Todavia, essa circunstância não é, por si só, justificativa para um convite ao aperfeiçoamento da p.i. sobretudo quando se verifica, como parece ser o caso, que aquela peça processual está suficientemente articulada e dela constam os factos indispensáveis à procedência da acção. Isto é, dela constam de forma inteligível a causa de pedir e o pedido. Com efeito, a leitura daquele articulado esclarece-nos que os Autores invocaram que o comportamento dos RR havia provocado a sua falência, alegando abundantemente como e porquê tal aconteceu, identificando de maneira suficiente quais os prejuízos, quer patrimoniais quer morais, que pretendiam ver ressarcidos e pedindo que estes fossem quantificados em execução de sentença.

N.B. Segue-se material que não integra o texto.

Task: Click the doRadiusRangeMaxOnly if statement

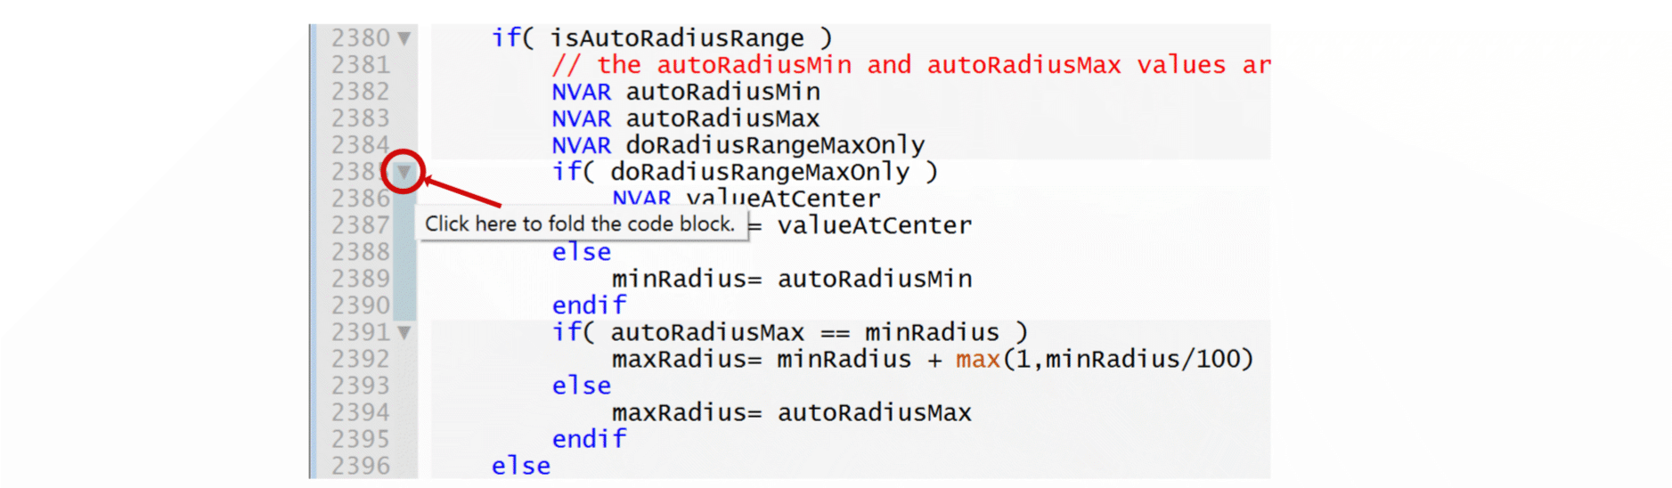Action: [744, 172]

Se assim é, coloca-se a questão de saber se, constando da petição inicial os factos necessários à procedência da acção, o Tribunal pode julgar deserta a instância com fundamento de que convidou os Autores a aperfeiçoar a p.i. e de que estes ficaram indiferentes a esse convite. Sobretudo quando, segundo a alegação dos Recorrentes, estes tudo fizeram “para que fosse dado andamento ao processo, revelando cuidado e interesse para que este prossiga, apresentando para o efeito diversos requerimentos” designadamente, “em 05/06/2014, requereram a aceleração do processo que se encontrava parado há mais de sete anos.”

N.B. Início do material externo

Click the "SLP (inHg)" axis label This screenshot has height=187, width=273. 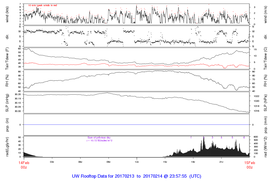tap(7, 103)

Acresce que o Acórdão recorrido parece ter partido do pressuposto que a petição inicial era inepta, visto que se assim não fosse a obrigação do Tribunal era prosseguir com o processamento da acção e, atenta a insuficiência daquela, com o provável julgamento de improcedência. Mas, se assim era, a consequência dessa irregularidade era a nulidade do todo o processado (art.ºs 552.º e 186.º do CPC) e não o julgamento por deserção da instância.

Sendo assim, tudo aconselha a que se admita o recurso para melhor aplicação do direito.

DECISÃO

Termos em que os Juízes que compõem este Tribunal acordam em admitir a revista.

Sem custas Recorrente.

Lisboa, 4 de Outubro de 2017. – Costa Reis (relator) – Madeira dos Santos – São Pedro.